1st July 2015
Stock markets in Europe rallied strongly on Wednesday (July 1st) as reports Greece was edging closer to agreeing a fresh bailout deal with its creditors boosted sentiment.
The FTSE 100 climbed 1.3 per cent in morning trading, while Germany’s DAX and the French CAC 40 both rose by more than two per cent amid growing optimism an agreement could be reached.
Improving market sentiment came despite Greece missing a key loan repayment to the International Monetary Fund on Tuesday.
A sharp sell-off in stocks and peripheral bonds on Monday and Tuesday was turned around as the Financial Times reported that Greek prime minister Alexis Tsipras was now prepared to accept creditors' demands for a bailout.
Yields on Spanish, Italian and Portuguese bonds fell, while the German 10-year bond yield rose as risk appetite returned to the market.
In the foreign exchange market, the euro was flat against the dollar having stabilised following Monday’s sell-off.

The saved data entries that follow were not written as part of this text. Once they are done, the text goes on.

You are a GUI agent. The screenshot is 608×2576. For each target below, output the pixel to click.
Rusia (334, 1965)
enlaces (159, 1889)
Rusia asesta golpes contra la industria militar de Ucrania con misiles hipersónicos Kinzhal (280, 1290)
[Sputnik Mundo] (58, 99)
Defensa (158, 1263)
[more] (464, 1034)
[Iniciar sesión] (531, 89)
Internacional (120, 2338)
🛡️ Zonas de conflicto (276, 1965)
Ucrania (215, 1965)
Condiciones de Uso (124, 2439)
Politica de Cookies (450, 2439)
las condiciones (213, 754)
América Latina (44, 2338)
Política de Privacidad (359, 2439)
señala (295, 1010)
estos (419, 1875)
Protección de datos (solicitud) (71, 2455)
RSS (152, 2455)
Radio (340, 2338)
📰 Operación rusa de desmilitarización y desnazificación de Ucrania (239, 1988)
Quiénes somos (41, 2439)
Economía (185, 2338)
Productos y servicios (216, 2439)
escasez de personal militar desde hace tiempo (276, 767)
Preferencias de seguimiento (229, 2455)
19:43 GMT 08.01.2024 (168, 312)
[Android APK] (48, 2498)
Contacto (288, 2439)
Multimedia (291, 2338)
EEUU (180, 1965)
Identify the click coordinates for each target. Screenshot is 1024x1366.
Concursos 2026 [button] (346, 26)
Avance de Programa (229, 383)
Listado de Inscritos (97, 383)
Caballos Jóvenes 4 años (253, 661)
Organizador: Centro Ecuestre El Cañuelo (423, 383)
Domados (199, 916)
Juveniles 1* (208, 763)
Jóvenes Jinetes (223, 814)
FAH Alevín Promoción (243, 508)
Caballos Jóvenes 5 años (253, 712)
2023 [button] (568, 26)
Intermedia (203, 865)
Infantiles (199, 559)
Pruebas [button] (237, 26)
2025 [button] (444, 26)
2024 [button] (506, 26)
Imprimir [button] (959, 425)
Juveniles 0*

Sterling was down against the dollar, with GBP/USD at a two-week low after UK manufacturing data missed its mark.
Britain’s manufacturing PMI for June was the weakest for two years, calming expectations the Bank of England will seek to raise rates sooner rather than later.
Rob Dobson, senior economist at survey compilers Markit, said: “Growth trends in output and new orders were the weakest since the opening quarter of 2013, as a strong sterling exchange rate and subdued demand from mainland Europe offset the continued solidity of the domestic market.”
Oil prices fell, with crude for delivery in August dropping one per cent in New York. Brent crude also dipped on soft Chinese manufacturing data and a report that showed a rise in US stockpiles.
The American Petroleum Institute said inventories climbed by 1.9 million barrels last week, while the US Energy Information Department reported that crude production rose by 9,000 barrels a day to 9.7 million barrels in April, the highest level since May 1971.